Scholz betonte in seiner Rede, das sei "eine verdammt ernste Zeit", in der "Rechtspopulisten und Nationalradikale in immer mehr Ländern in der Regierung sitzen". Einen Schwerpunkt legte Scholz auf die Entwicklungen in Österreich, wo der FPÖ-Chef Herbert Kickl den Auftrag zur Regierungsbildung erhalten hat. "Ein klipp und klar rechtsextremer Bundeskanzler in unserem Nachbarland: Das ist bedrückend, das können wir nicht einfach so zur Kenntnis nehmen", sagte Scholz. Er warnte zudem den kommenden US-Präsidenten Donald Trump: "Das Prinzip der Unverletzlichkeit von Grenzen gilt für jedes Land - egal, ob es im Osten von uns liegt oder im Westen." Trump hatte zuletzt mit einer Annexion von Kanada, des zu Dänemark gehörenden Grönlands und des Panamakanals kokettiert.
SPD will breit entlasten
Scholz bekräftigte die Absicht der SPD, die im Sommer auslaufende Garantie des Rentenniveaus von 48 Prozent zu verlängern, ebenso wie die Ende 2025 auslaufende Mietpreisbremse. Diese müsse noch erweitert werden, sagte Scholz mit Blick auf den Betrachtungszeitraum des zugrunde gelegten Mietspiegels und die immer öfter ausgenutzte Ausnahme für möblierte Wohnungen. Der Mindestlohn solle auf 15 Euro die Stunde erhöht werden und die reduzierte Mehrwertsteuer für Lebensmittel von 7 auf 5 Prozent sinken. "Wir entlasten die ganz normalen Leute", bekräftigte Scholz, denn für viele Menschen machten auch 100 Euro mehr im Jahr im Portemonnaie einen Unterschied.
Auch die Strompreise sollen weiter sinken, nicht zuletzt für die Industrie. Scholz erinnerte zudem an den von der SPD geplanten Steuerbonus für Unternehmensinvestitionen in Deutschland. Zudem werde die SPD 95 Prozent der Einkommen entlasten und dafür die Spitzenverdiener stärker an der Finanzierung des Gemeinwesens beteiligen. Scholz sagte in Abgrenzung zur Union: "Die ganz normalen Leute, das sind die Leistungsträger in unserem Land, nicht die oberen Zehntausend."

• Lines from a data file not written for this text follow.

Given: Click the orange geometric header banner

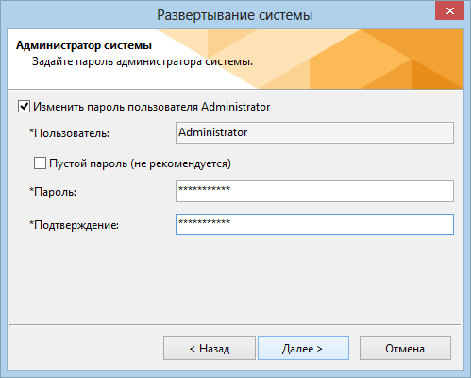Looking at the screenshot, I should click(x=346, y=60).
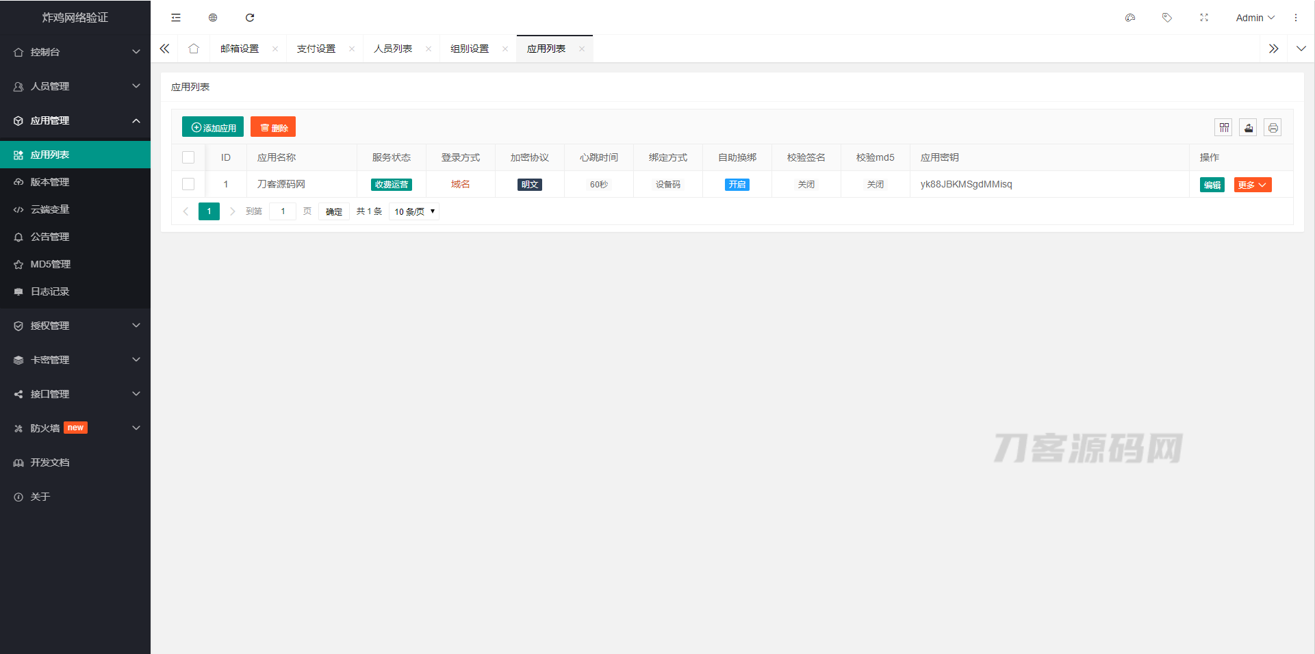Collapse the sidebar with the menu icon

[x=176, y=18]
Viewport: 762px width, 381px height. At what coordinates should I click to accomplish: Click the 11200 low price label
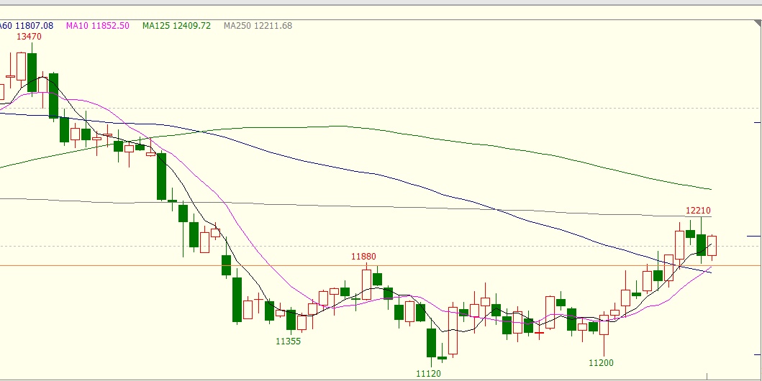pyautogui.click(x=602, y=363)
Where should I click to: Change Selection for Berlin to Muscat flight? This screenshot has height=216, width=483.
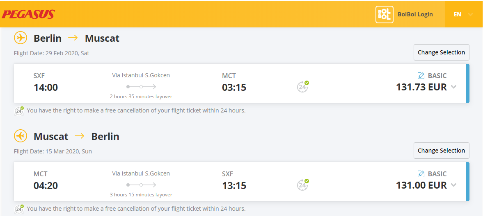[x=441, y=52]
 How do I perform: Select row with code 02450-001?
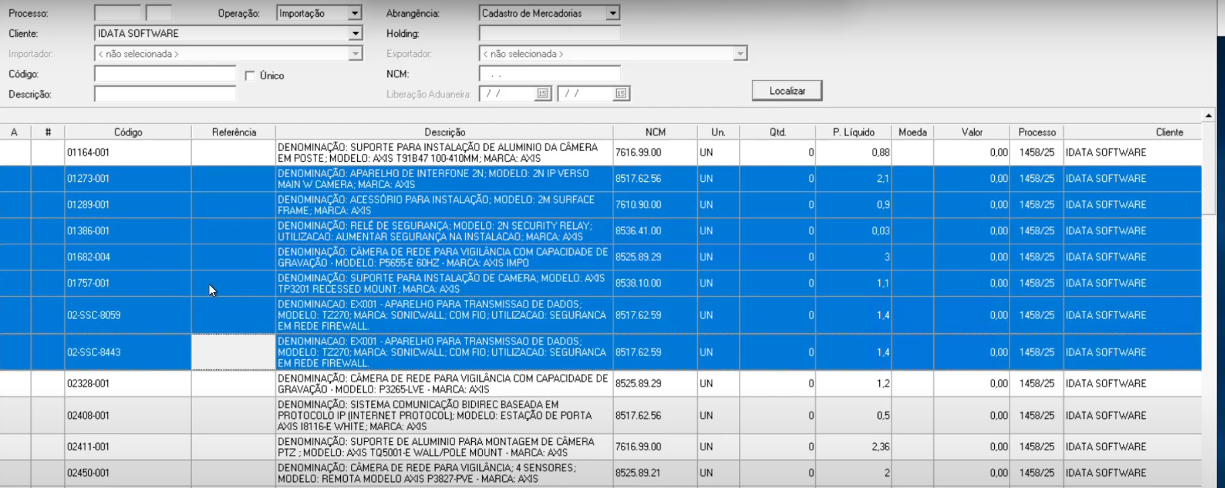[x=128, y=473]
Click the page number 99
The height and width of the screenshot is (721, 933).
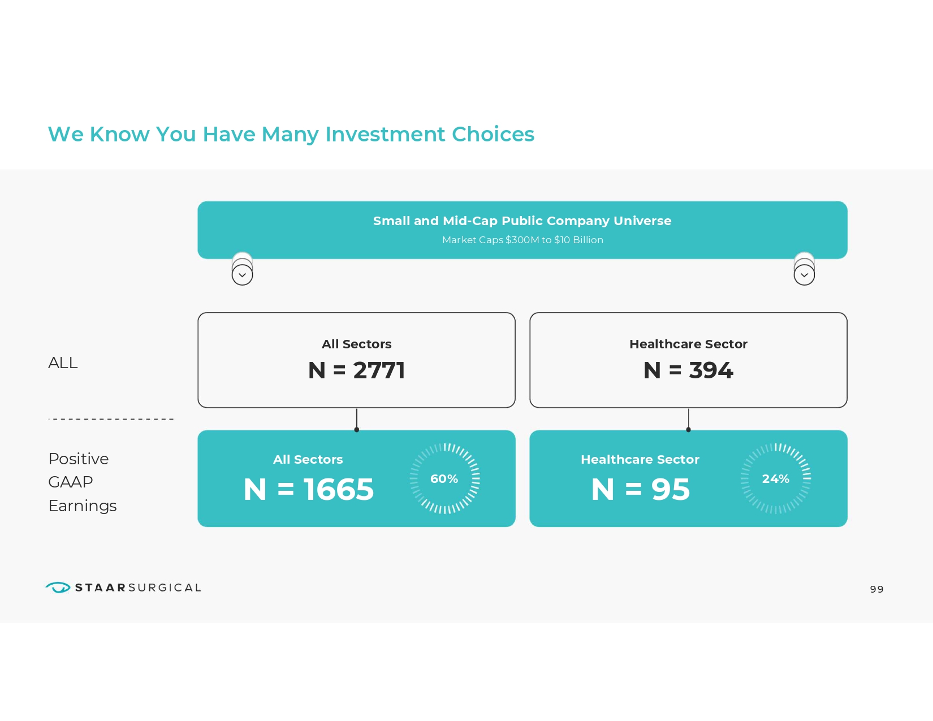tap(876, 589)
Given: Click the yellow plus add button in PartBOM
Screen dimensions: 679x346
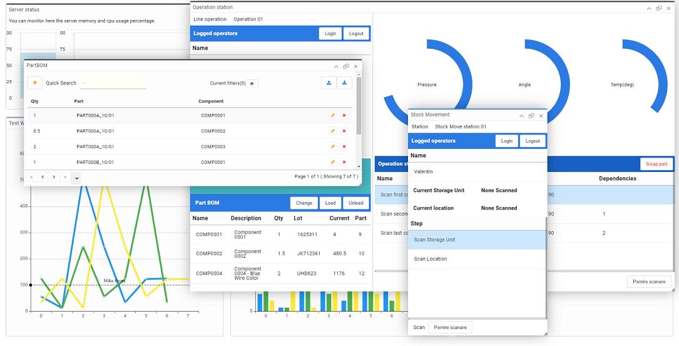Looking at the screenshot, I should (34, 83).
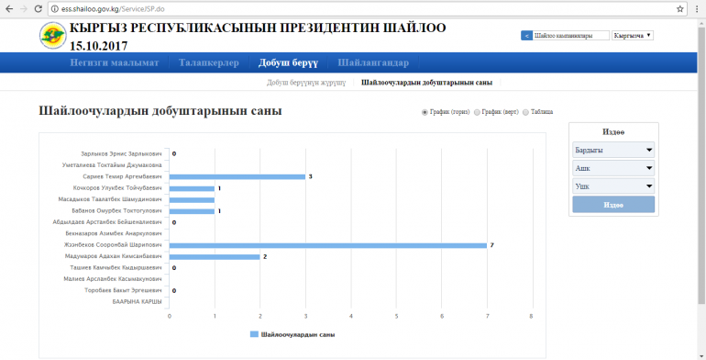Click the election commission logo
The image size is (706, 360).
(x=52, y=35)
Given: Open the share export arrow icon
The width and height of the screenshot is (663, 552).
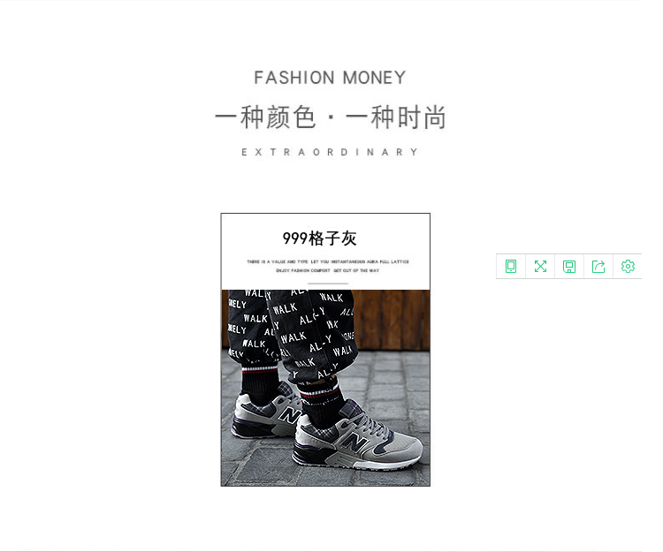Looking at the screenshot, I should (x=598, y=267).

Die wenig aggressive Rede betonte den Bundeskanzler Scholz, nicht den Wahlkämpfer. Noch bleiben ihm 43 Tage, um den - je nach Umfragen - 14 bis 16 Prozentpunkte großen Rückstand auf die Union aufzuholen. Wenn ihm das gelingt, war es auch nicht der letzte Auftritt auf der größten Bühne seiner Partei.